List all extractable components.

Returns:

Type	Description
Dict[str, ComponentSpec]	Dict mapping component names to their specifications

Source code in src/model_garage/extract/pytorch.py

def list_available_components(self) -> Dict[str, ComponentSpec]:
    """
    List all extractable components.

    Returns:
        Dict mapping component names to their specifications
    """
    if self.model is None:
        self.load_model()

    components = {}
    hidden_size = getattr(self.config, 'hidden_size', 768)
    num_heads = getattr(self.config, 'num_attention_heads', 12)
    head_dim = hidden_size // num_heads
    intermediate_size = getattr(self.config, 'intermediate_size', hidden_size * 4)
    num_layers = getattr(self.config, 'num_hidden_layers', 12)
    vocab_size = getattr(self.config, 'vocab_size', 50257)

    # Per-layer components
    for layer_idx in range(num_layers):
        # Self-attention
        components[f"self_attention.{layer_idx}"] = ComponentSpec(
            name=f"self_attention.{layer_idx}",
            component_type="attention",
            module_path=f"{self.arch_pattern['layers_path']}.{layer_idx}.{self.arch_pattern['attention']}",
            input_dim=hidden_size,
            output_dim=hidden_size,
            num_heads=num_heads,
            head_dim=head_dim,
            description=f"Self-attention mechanism from layer {layer_idx}"
        )

        # Feed-forward network
        components[f"feed_forward.{layer_idx}"] = ComponentSpec(
            name=f"feed_forward.{layer_idx}",
            component_type="ffn",
            module_path=f"{self.arch_pattern['layers_path']}.{layer_idx}.{self.arch_pattern['ffn']}",
            input_dim=hidden_size,
            output_dim=hidden_size,
            intermediate_dim=intermediate_size,
            description=f"Feed-forward network from layer {layer_idx}"
        )

        # Layer norms
        components[f"input_norm.{layer_idx}"] = ComponentSpec(
            name=f"input_norm.{layer_idx}",
            component_type="norm",
            module_path=f"{self.arch_pattern['layers_path']}.{layer_idx}.{self.arch_pattern['input_norm']}",
            input_dim=hidden_size,
            output_dim=hidden_size,
            description=f"Input layer norm from layer {layer_idx}"
        )

        components[f"post_attn_norm.{layer_idx}"] = ComponentSpec(
            name=f"post_attn_norm.{layer_idx}",
            component_type="norm",
            module_path=f"{self.arch_pattern['layers_path']}.{layer_idx}.{self.arch_pattern['post_attn_norm']}",
            input_dim=hidden_size,
            output_dim=hidden_size,
            description=f"Post-attention layer norm from layer {layer_idx}"
        )

    # Global components
    components["embeddings"] = ComponentSpec(
        name="embeddings",
        component_type="embedding",
        module_path=self.arch_pattern['embed'],
        input_dim=vocab_size,
        output_dim=hidden_size,
        description="Token embeddings"
    )

    if 'lm_head' in self.arch_pattern:
        components["lm_head"] = ComponentSpec(
            name="lm_head",
            component_type="linear",
            module_path=self.arch_pattern['lm_head'],
            input_dim=hidden_size,
            output_dim=vocab_size,
            description="Language model head"
        )

    if 'pos_embed' in self.arch_pattern:
        max_pos = getattr(self.config, 'max_position_embeddings', 1024)

Recorded data:
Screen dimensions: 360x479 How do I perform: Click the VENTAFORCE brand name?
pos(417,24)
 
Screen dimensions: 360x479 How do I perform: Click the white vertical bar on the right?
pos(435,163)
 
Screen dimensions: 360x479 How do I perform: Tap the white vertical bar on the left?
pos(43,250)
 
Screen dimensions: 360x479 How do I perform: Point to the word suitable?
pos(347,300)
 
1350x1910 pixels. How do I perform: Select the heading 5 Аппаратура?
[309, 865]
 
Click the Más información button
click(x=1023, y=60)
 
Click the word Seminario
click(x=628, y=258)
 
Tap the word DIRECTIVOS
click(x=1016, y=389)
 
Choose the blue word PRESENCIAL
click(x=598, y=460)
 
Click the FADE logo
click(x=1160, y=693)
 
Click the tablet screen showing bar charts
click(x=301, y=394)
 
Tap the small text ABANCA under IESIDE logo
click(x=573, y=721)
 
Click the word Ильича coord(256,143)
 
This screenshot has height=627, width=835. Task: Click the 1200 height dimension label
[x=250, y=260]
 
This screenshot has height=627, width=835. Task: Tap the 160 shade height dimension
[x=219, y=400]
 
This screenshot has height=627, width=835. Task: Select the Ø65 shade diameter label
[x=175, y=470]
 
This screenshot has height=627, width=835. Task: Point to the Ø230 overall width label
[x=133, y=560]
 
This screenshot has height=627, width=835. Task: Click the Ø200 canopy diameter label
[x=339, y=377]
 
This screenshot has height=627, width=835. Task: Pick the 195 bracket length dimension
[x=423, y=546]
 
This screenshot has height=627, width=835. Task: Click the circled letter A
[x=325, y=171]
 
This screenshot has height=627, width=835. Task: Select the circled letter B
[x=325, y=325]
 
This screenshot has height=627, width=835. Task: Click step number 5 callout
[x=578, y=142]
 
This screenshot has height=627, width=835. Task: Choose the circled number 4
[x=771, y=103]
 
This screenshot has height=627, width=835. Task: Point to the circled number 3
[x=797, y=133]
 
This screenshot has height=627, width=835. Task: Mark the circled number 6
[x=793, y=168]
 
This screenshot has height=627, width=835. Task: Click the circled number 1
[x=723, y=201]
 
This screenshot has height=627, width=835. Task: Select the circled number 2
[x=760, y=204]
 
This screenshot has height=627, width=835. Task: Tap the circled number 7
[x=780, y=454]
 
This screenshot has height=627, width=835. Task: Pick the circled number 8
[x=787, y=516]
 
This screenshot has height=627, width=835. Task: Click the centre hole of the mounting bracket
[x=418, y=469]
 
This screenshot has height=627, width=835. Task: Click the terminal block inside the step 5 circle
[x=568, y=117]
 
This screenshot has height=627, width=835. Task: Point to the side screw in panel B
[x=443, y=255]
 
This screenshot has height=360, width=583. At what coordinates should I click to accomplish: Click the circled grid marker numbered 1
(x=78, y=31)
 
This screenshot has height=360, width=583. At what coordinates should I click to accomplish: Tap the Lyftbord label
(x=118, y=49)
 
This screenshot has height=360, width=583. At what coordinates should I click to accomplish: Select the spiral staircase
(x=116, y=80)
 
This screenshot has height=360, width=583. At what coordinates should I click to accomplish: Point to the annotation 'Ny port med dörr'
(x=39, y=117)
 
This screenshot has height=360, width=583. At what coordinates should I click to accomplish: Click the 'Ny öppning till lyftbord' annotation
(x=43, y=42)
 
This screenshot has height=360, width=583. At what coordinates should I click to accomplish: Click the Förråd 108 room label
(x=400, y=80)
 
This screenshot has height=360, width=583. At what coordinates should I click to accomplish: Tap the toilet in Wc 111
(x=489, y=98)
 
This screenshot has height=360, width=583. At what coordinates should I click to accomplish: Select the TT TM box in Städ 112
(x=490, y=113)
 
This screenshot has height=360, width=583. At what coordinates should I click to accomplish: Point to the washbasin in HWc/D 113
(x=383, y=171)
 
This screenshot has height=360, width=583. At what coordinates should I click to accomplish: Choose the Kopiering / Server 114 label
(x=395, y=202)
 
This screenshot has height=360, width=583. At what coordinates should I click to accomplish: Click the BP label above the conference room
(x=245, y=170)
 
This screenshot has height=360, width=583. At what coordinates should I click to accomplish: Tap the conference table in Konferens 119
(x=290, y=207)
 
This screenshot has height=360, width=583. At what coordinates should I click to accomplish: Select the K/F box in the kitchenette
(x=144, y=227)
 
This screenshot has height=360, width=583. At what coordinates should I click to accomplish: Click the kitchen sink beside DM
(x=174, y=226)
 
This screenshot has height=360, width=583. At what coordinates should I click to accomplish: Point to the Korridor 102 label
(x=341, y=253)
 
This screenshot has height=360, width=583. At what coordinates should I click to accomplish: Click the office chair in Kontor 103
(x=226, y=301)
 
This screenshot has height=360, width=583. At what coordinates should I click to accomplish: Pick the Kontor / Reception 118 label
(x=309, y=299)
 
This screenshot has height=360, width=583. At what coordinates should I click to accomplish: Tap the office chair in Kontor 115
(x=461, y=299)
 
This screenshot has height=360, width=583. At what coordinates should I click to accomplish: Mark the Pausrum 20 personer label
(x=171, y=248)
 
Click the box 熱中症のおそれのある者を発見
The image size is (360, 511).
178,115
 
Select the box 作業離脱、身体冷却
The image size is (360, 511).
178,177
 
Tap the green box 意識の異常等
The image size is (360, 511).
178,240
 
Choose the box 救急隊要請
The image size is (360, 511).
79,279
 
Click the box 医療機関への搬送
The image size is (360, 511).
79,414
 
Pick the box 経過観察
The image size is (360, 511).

Required actions:
A) Print everything in the list_available_components excerpt from "def list_available_components(self) ->" down to "self.load_model()", unchanged.
B) Carry on the list_available_components excerpt from its final line.

Outputs:
A)
def list_available_components(self) -> Dict[str, ComponentSpec]:
    """
    List all extractable components.

    Returns:
        Dict mapping component names to their specifications
    """
    if self.model is None:
        self.load_model()

B)
        components["position_embeddings"] = ComponentSpec(
            name="position_embeddings",
            component_type="embedding",
            module_path=self.arch_pattern['pos_embed'],
            input_dim=max_pos,
            output_dim=hidden_size,
            description="Position embeddings"
        )

    return components

extract_component

extract_component(component_name, layer_idx=None, copy_weights=True)

Extract a component from the model.

Parameters:

Name	Type	Description	Default
component_name	str	Name of component ("self_attention", "feed_forward", etc.)	required
layer_idx	Optional[int]	Layer index (required for per-layer components)	None
copy_weights	bool	If True, deep copy the weights (safe but uses memory)	True

Returns:

Type	Description
ExtractedComponent	ExtractedComponent containing the module and metadata

Source code in src/model_garage/extract/pytorch.py

def extract_component(
    self,
    component_name: str,
    layer_idx: Optional[int] = None,
    copy_weights: bool = True
) -> ExtractedComponent:
    """
    Extract a component from the model.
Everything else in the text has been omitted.